-- START Given passage --

Israeli architect Eyal Weizman, author of ‘Hollow Land’, explains how urban design is exploited against the Palestinian people.

Karim Abdullatif

Apartheid Architecture: The Violent Urban Design in Occupied Palestine

Architecture shapes our cities and dictates how we live. In occupied Palestine, it’s used to create urban hell. Drawing boards envision division, buildings are weapons of war, and roads are paved to strangle neighbourhoods - all of which is documented by Eyal Weizman, an Israeli architect and author of ‘Hollow Land’, which explores the urban design of apartheid in Palestine.

In ‘The Architecture of Violence’, a documentary directed by Ana Naomi de Sousa that aired on Al Jazeera as part of the ‘Rebel Architecture’ film series, Weizman explores the intersection of architecture, destruction and violence by highlighting how occupation has slowly created an environment that strangulates Palestinian communities.

“It created an environment that’s unlivable,” Weizman says. “The crime was done on the drawing board. Settlements have been built like wedges that consciously create material damage, cutting apart the fragile Palestinian built fabric. This is architecture used by architects as a weapon.”

While overlooking a panoramic view of both settlements that sit on top of hills and the Palestinian valley they survey, Weizman decodes the tactical tools used within the ‘architecture of occupation’. “We’re looking at a battlefield and the weapons are very simple elements; they’re trees, terraces, houses, claddings and barriers.”

As he drives over a Palestinian valley, Weizman explains, “The architectural principle of Israeli occupation is maintaining separation and exercising control. These are roads that simply serve colonies and settlements.”

Normally, when we think about borders, a single image comes to mind: one large wall. However, what separates Israeli and Palestinian developments is much more of a cluster of urban elements. “In this frontier, the border is splintered into various devices,” Weizman explains. “There are fences around settlements, blockades around Palestinian cities, highways operate as borders, checkpoints are placed in sterile areas, and other devices that shrink and expand the terrain at will.”

The crime of Israeli settlements isn’t merely the fact that they go against international law or strip Palestinians of their homes; it’s their contribution to the maintenance of fear and repression. Don’t simply ask why they’re being built but also where? “The main reason they are built on hilltops is for them to dominate the surroundings,” Weizman says.

-- END Given passage --
-- START Data provided --

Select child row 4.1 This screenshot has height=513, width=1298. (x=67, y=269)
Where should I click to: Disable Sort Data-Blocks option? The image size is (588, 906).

-- END Data provided --

What to do:
• a. Does each statement below agree with the passage on urban design in occupied Palestine? Answer yes or no for each, and quote the words of the passage that decide it.
(i) Eyal Weizman directed the documentary 'The Architecture of Violence'.
(ii) Weizman gives domination of the surroundings as the main reason settlements are built on hilltops.
(iii) The passage describes the border between Israeli and Palestinian developments as one large wall.
• b. Print the section of the passage on urban design in occupied Palestine between "Karim Abdullatif" and "apartheid in Palestine.", inclusive.

Answers to each task:
• a.
(i) No: "a documentary directed by Ana Naomi de Sousa"
(ii) Yes: "The main reason they are built on hilltops is for them to dominate the surroundings"
(iii) No: "In this frontier, the border is splintered into various devices"

• b.
Karim Abdullatif

Apartheid Architecture: The Violent Urban Design in Occupied Palestine

Architecture shapes our cities and dictates how we live. In occupied Palestine, it’s used to create urban hell. Drawing boards envision division, buildings are weapons of war, and roads are paved to strangle neighbourhoods - all of which is documented by Eyal Weizman, an Israeli architect and author of ‘Hollow Land’, which explores the urban design of apartheid in Palestine.